I've been playing with a TX gyuto and I really like it, the western handle is very comfortable to me and the balance is about perfect. I highly recommend you try one of his knives.

As far as 2019, I have a few more knives coming at some point in 2019, but my general resolution is to try to buy less knives than in 2018 and just use the ones I have.....


----------



## tgfencer (Jan 4, 2019)

I'd love to hunt down one of the three people who bought Robin's carbon cleavers this past December and pry one away.

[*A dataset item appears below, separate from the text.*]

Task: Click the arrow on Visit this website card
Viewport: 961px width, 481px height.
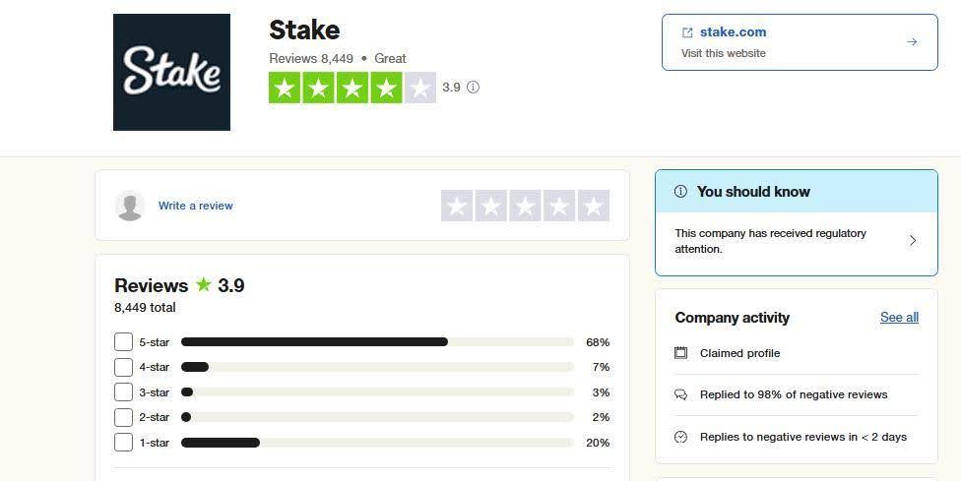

Other than that, no specific desires. Resisting impulse purchases will once again be the order of the day, I think.


----------



## F-Flash (Jan 4, 2019)

Get honyaki gyuto from Japanese smith.

And sell few knives.


----------



## WildBoar (Jan 4, 2019)

I had a Rader on my radar for 2019, but one came through for me in December 2018. Currently have nothing on the list for 2019, but if a Mario or Martell stainless steel gyuto pops out I will definitely consider it.


----------



## tongas (Jan 4, 2019)

bucket lid...


----------



## HRC_64 (Jan 4, 2019)

tongas said:


> bucket lid...



LOL


----------



## bahamaroot (Jan 4, 2019)

I bought so many great knives last year I expect 2019 to be a fairly quite on. I do have an itch to try a Yoshikazu Ikeda right now though.


----------



## banjo1071 (Jan 4, 2019)

-Zeny
-Marius
-Kamon 
-Bryan


----------



## Paraffin (Jan 4, 2019)

bahamaroot said:


> I bought so many great knives last year I expect 2019 to be a fairly quite on. I do have an itch to try a Yoshikazu Ikeda right now though.



Go for it! (so easy to spend other people's money here ).

I have three of his knives in the Sumanigashi line, Aogami #1. A short petty, long petty, and a 165mm nakiri. Love the grind and profiles. It's a good thing I don't have much use for gyutos or I'd be saving up for an Ikeda honyaki gyuto this year.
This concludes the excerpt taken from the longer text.